[[ THE RECORDS, beginning ]]

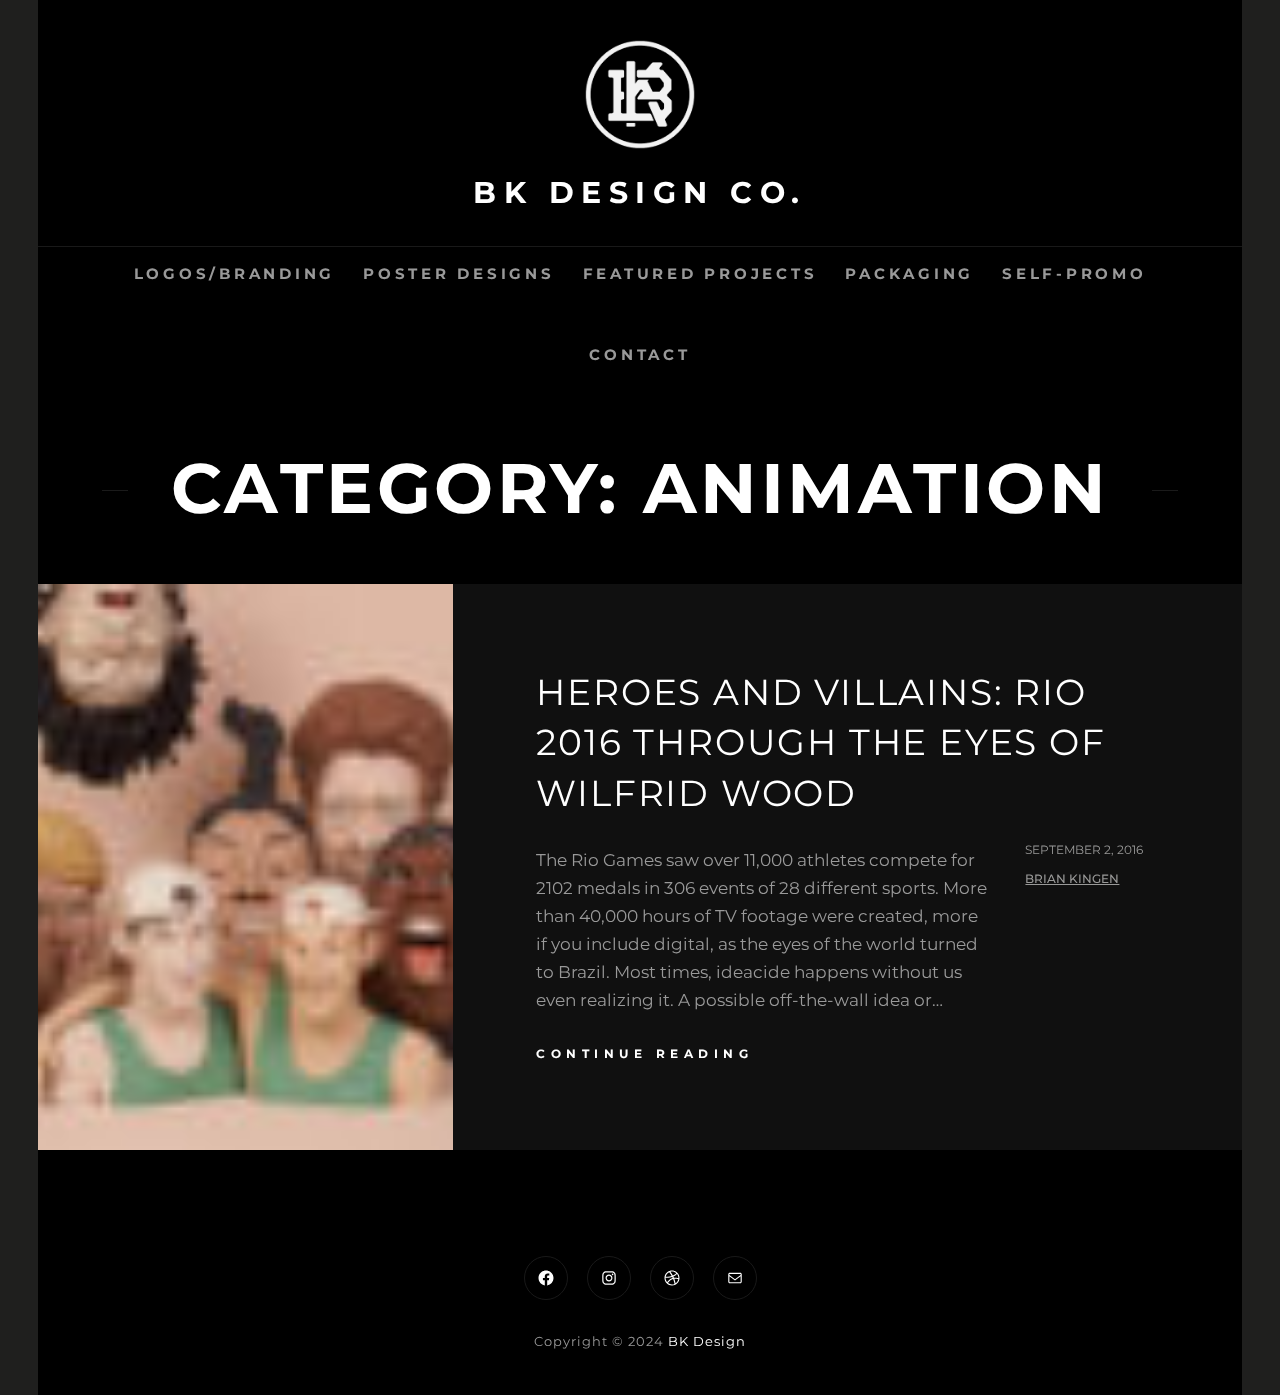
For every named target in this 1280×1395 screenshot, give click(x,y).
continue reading (644, 1053)
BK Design (707, 1341)
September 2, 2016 (1084, 849)
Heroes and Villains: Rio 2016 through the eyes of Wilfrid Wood (820, 742)
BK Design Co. (640, 192)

[[ THE RECORDS, end ]]

**WORK ITEM**
Could you set down every entry again exactly as written, leaving out any pictures?

**YOUR RESPONSE**
For every named target in this 1280×1395 screenshot, give click(x,y).
continue reading (644, 1053)
BK Design (707, 1341)
September 2, 2016 (1084, 849)
Heroes and Villains: Rio 2016 through the eyes of Wilfrid Wood (820, 742)
BK Design Co. (640, 192)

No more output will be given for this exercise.